In this study, the highest GCS activity was measured in the liver. The activities in the lung and kidney were somewhat lower. In the rat, the activity in the kidney is an order of magnitude higher than in the liver (19). However, in late fetal kidney of the rat, the GCS activity is almost absent, but increases abruptly in the postnatal period (20). A similar trend has also been reported in mice (21). In our study, there was no such dramatic increase in enzyme activity. These differences in tissue-specific expression of GCS between humans and rodents may reflect differences in interorgan GSH metabolism.

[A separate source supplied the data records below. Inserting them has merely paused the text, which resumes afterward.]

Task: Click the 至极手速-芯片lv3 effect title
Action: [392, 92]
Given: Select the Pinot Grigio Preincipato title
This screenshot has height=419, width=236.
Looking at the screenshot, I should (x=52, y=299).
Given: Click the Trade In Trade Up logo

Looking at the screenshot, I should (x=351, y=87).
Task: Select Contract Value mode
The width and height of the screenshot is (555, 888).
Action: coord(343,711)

In this study, there was large variation in the enzyme activity and mRNA concentrations of samples obtained from different individuals. This may in part be related to the fact that the period between the time of death and autopsy was variable. All infants were treated in intensive care units for up to 5 d before death, and all but one received oxygen therapy. Because both GCS mRNA and activity levels have been shown to be induced on oxidative stress in lung epithelial cells (22, 23), the up-regulation of GCSl in the lungs of infants at gestational age 26 wk may well be caused by oxygen therapy. Thus, all the changes observed in mRNA concentrations do not necessarily reflect alterations of gene expression during development, but may be caused by pathologic changes or therapeutic interventions.

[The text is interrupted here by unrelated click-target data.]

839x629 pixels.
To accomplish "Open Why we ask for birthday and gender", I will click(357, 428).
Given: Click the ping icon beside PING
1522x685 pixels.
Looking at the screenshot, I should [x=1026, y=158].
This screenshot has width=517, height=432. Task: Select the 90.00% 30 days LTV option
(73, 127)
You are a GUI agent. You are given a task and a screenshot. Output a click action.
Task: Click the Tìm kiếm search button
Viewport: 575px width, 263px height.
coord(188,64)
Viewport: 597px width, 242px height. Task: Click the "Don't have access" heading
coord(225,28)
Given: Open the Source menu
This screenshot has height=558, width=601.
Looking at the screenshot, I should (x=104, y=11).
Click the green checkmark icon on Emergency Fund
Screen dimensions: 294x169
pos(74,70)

The mRNAs of GCSh and GCSl are coded by different genes (14, 15). Although transcripts of both subunits are ubiquitously expressed in human tissues (15), the expression varies considerably, and there is no correlation between the steady-state mRNA concentrations of the two subunits in tissues. This indicates that the expression of the two GCS subunit genes is differentially regulated. Although GCSh possesses all the catalytic activity of GCS, GCSl has an important regulatory function (5). When the light subunit is present, the Km for L-glutamate is reduced from 18 mM to 1.4 mM and the ki for GSH is increased from 1.8 mM to 8.2 mM in rat kidney holoenzyme. The kinetics of the recombinant human enzyme are similar (24). Because intracellular concentrations of L-glutamate and GSH are 1–3 mM and 1–10 mM, respectively, it is likely that the presence of the light subunit is needed for full activity of GCS in vivo (5, 25). Given the complexity of GCS regulation at the transcriptional and posttranscriptional levels (26), it is not surprising that no correlation was found between mRNA concentrations and enzyme activity.

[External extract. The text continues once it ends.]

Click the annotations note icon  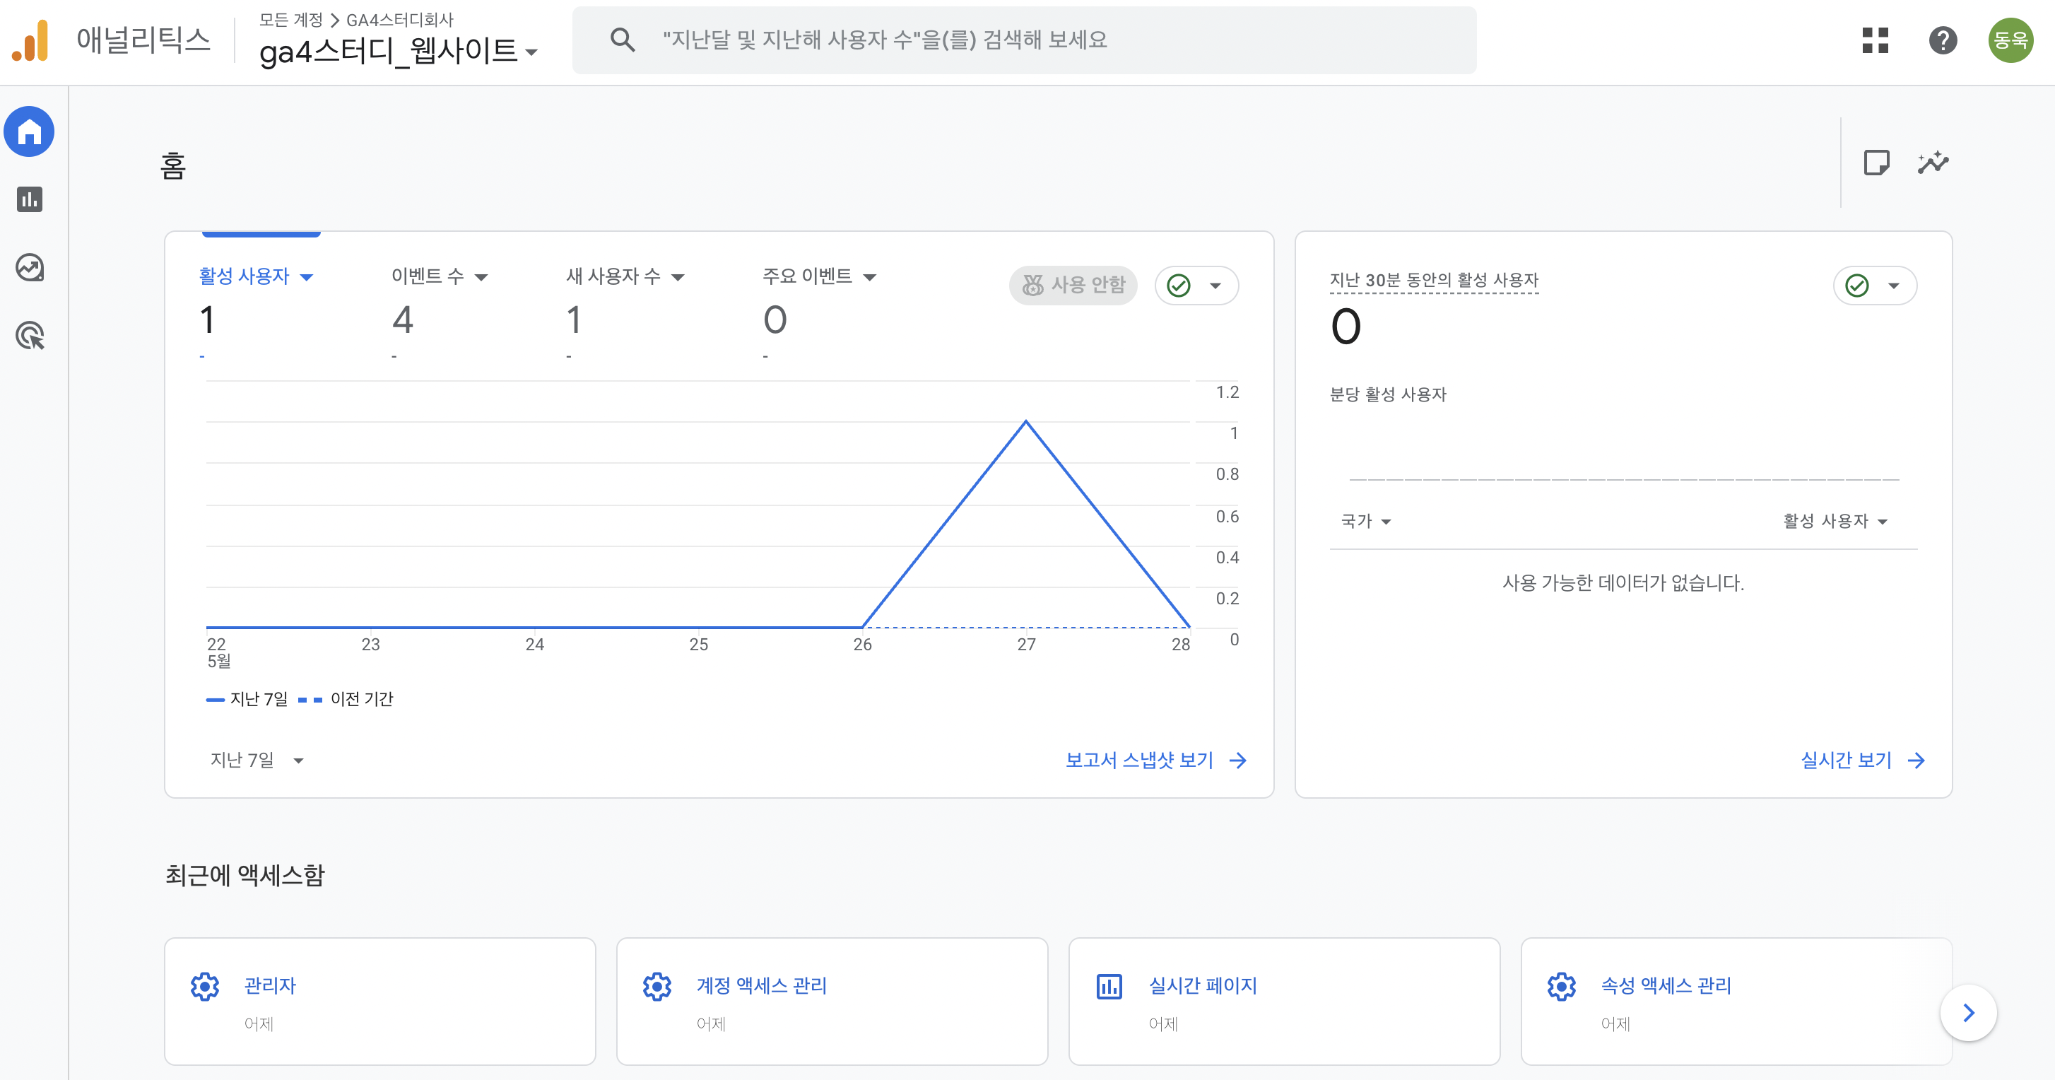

In conclusion, we have shown that GCS is expressed and active in human liver, lung, and kidney already in the second trimester. This suggests that GCS is fully operative also in premature infants in the tissues studied. Other factors, such as limited availability of the GSH precursor cysteine (27), or increased GSH consumption because of increased oxidative stress in neonates requiring ventilatory support, may account for the lower concentrations of GSH found in preterm infants.